> Exercise instructions
Format every nonblank line of the listing below as a Markdown table with the columns Row and Line, numbering the rows in order and omitting the pictures.

> Stored rows
++++

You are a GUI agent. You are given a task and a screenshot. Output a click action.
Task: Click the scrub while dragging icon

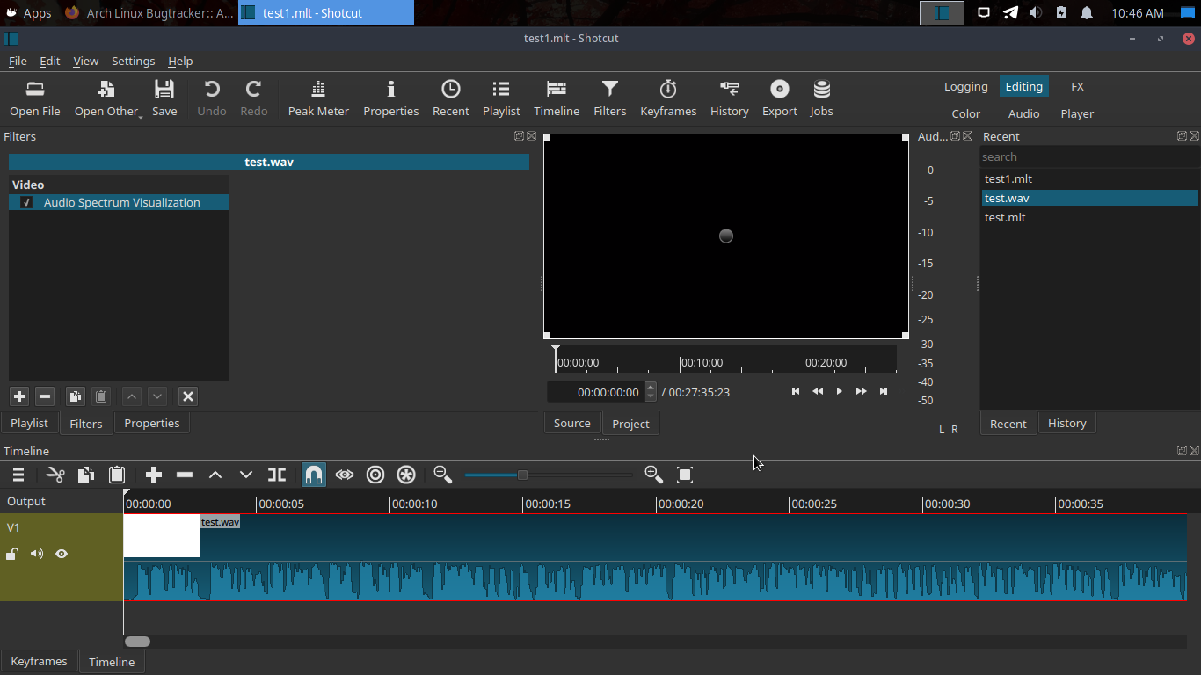(345, 475)
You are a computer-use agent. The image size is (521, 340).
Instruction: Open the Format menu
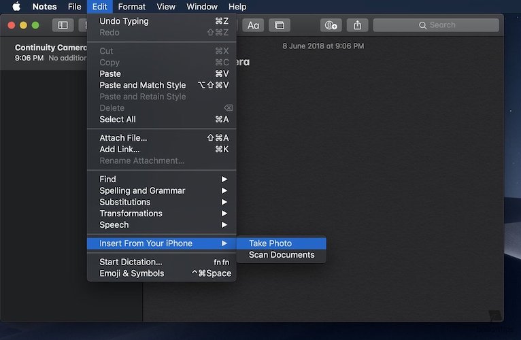(x=132, y=7)
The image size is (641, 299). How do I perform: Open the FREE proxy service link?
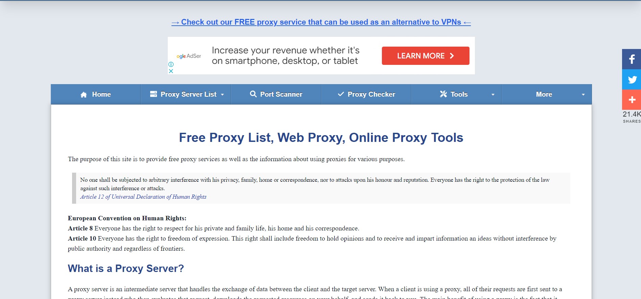321,22
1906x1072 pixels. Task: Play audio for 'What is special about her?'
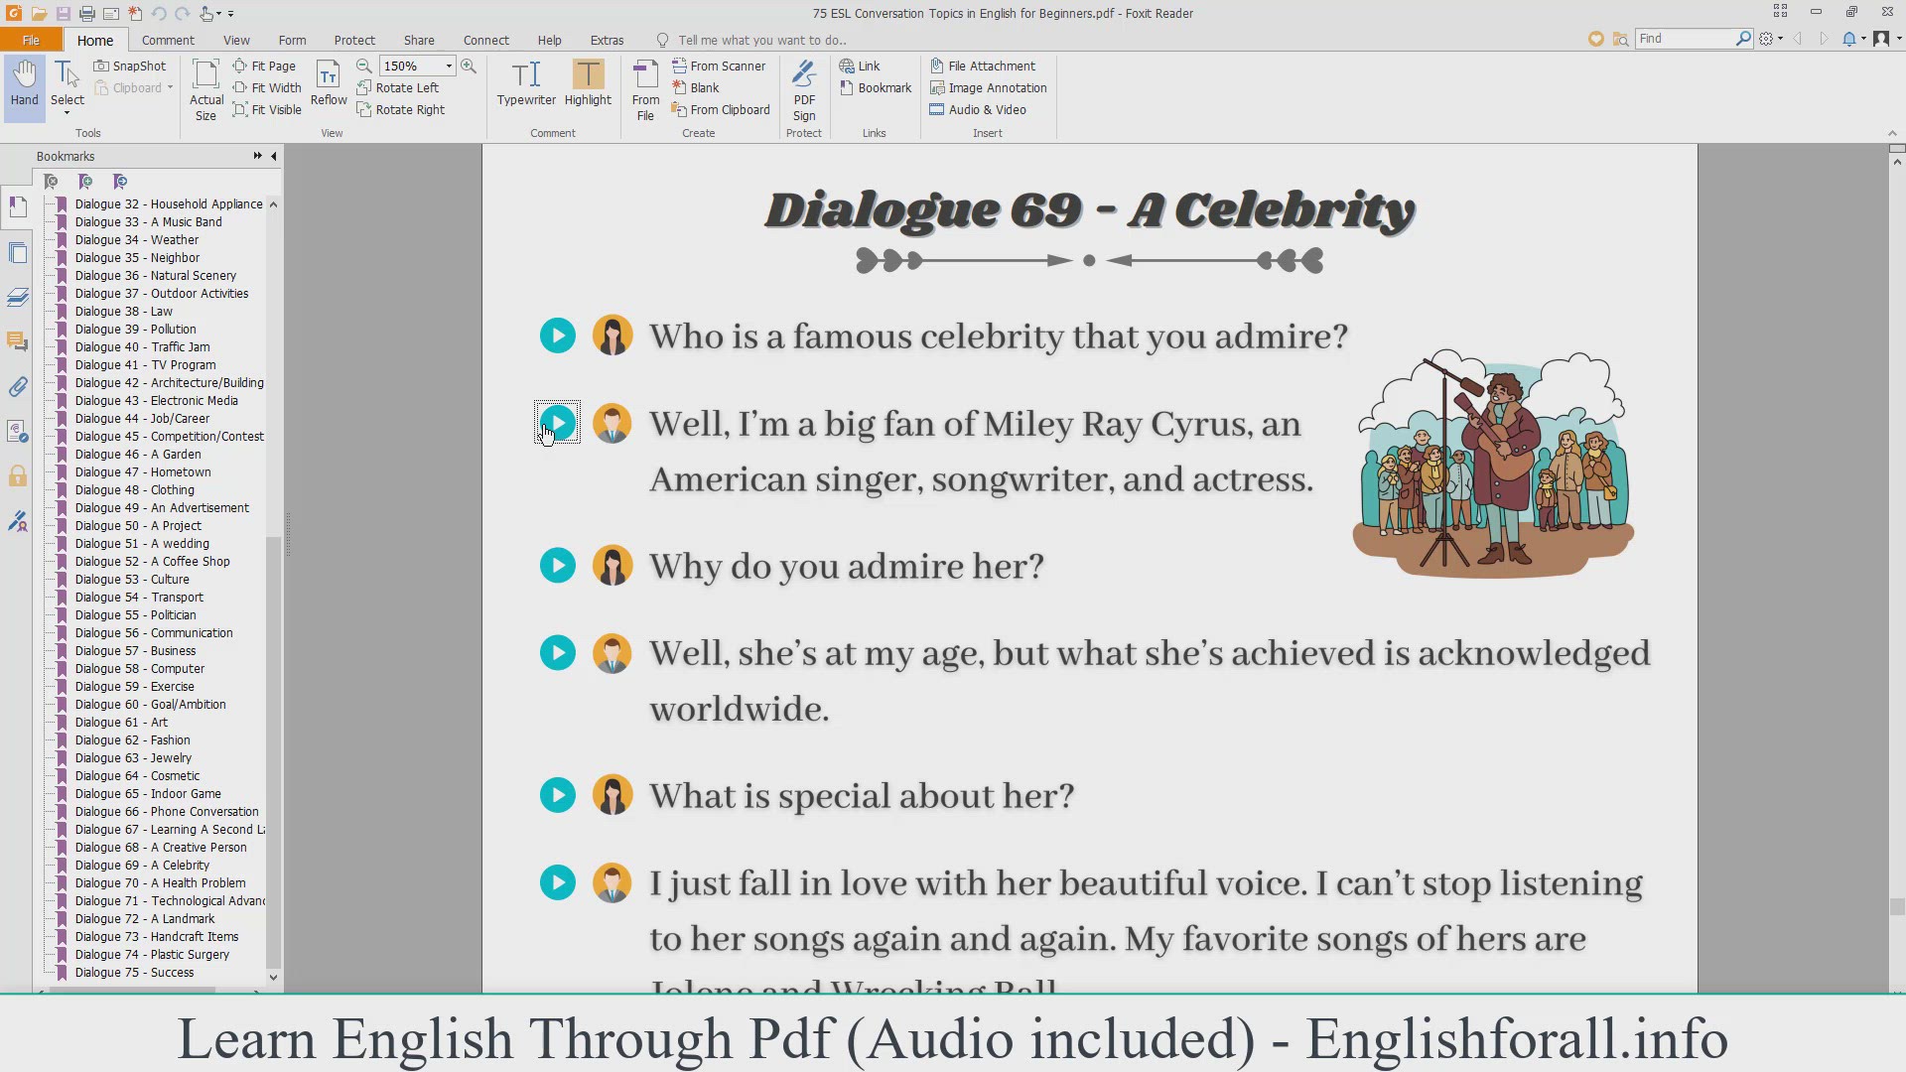tap(558, 795)
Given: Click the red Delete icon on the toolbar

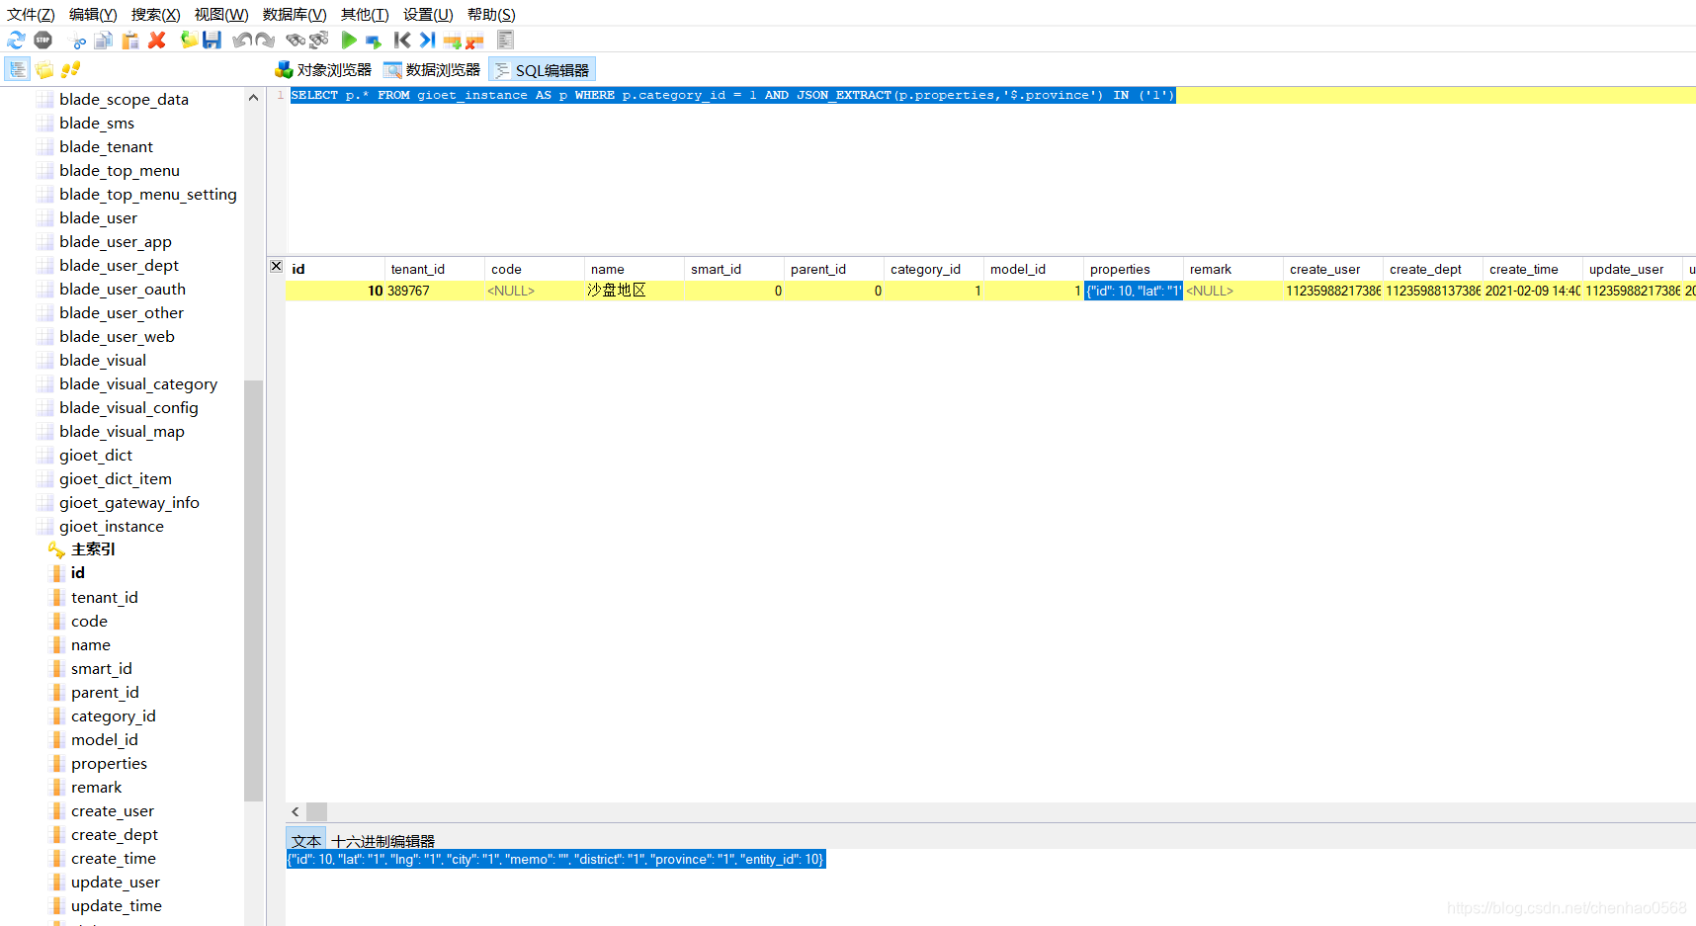Looking at the screenshot, I should 156,40.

++++

> Expected answer
| Row | Line |
|---|---|
| 1 | You are a GUI agent. You are given a task and a screenshot. Output a click action. |
| 2 | Task: Click the scrub while dragging icon |
| 3 | (345, 475) |
| 4 | You are a computer-use agent. The image size is (521, 340). |
| 5 | Instruction: Open the Format menu |
| 6 | (x=132, y=7) |
| 7 | The image size is (641, 299). How do I perform: Open the FREE proxy service link? |
| 8 | 321,22 |
| 9 | 1906x1072 pixels. Task: Play audio for 'What is special about her?' |
| 10 | tap(558, 795) |
| 11 | Given: Click the red Delete icon on the toolbar |
| 12 | Looking at the screenshot, I should 156,40. |